Task statement >> Reproduce word for word the lines of the records below, starting at the line that contains "Given: Open the 'Auto en Vervoer' category" and ending with the last line of the records.

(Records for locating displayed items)
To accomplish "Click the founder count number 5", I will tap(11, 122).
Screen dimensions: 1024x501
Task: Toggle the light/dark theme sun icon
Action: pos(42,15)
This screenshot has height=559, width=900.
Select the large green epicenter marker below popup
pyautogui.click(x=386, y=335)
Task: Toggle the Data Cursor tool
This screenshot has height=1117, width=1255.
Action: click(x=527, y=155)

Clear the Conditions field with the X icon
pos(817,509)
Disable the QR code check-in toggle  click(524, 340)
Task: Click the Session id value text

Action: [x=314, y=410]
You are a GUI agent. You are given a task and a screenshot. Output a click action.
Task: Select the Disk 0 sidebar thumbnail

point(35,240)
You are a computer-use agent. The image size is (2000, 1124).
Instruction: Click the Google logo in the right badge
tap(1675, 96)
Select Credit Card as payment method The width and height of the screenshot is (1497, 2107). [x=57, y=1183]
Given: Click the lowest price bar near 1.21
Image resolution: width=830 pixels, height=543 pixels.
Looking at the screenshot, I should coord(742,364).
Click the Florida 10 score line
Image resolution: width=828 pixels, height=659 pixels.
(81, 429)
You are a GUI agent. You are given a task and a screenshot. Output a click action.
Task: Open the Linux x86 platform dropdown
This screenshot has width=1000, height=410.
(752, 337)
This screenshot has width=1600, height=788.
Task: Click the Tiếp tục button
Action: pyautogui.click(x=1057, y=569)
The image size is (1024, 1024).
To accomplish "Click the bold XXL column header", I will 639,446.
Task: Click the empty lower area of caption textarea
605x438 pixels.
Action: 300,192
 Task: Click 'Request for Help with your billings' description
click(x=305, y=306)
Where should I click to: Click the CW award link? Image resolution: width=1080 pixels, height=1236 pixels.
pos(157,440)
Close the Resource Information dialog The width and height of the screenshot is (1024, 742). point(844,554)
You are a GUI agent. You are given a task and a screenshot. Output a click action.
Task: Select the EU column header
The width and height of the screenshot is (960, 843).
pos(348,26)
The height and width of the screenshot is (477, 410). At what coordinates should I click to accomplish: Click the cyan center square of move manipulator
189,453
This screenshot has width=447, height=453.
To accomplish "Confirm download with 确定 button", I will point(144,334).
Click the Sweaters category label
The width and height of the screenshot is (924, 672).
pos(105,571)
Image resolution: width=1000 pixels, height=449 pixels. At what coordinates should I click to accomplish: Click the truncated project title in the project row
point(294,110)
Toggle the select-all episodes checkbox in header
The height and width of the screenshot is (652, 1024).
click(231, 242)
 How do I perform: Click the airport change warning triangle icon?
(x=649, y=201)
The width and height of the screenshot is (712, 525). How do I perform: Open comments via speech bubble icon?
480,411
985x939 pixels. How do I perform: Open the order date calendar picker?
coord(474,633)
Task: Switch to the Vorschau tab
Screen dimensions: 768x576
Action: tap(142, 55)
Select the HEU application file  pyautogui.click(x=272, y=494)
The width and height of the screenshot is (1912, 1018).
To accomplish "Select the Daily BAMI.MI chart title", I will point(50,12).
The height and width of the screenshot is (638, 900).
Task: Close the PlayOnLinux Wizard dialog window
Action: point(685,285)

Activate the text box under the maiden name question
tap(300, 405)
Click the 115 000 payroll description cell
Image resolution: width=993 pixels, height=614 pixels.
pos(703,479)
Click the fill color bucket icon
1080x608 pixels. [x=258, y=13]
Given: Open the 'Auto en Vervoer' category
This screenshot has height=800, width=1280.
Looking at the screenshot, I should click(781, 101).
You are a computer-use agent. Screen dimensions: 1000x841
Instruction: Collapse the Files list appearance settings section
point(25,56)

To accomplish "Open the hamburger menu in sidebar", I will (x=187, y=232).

Result of this exercise >>
Given: Open the 'Auto en Vervoer' category
This screenshot has height=800, width=1280.
Looking at the screenshot, I should click(781, 101).
You are a computer-use agent. Screen dimensions: 1000x841
Instruction: Collapse the Files list appearance settings section
point(25,56)

To accomplish "Open the hamburger menu in sidebar", I will (x=187, y=232).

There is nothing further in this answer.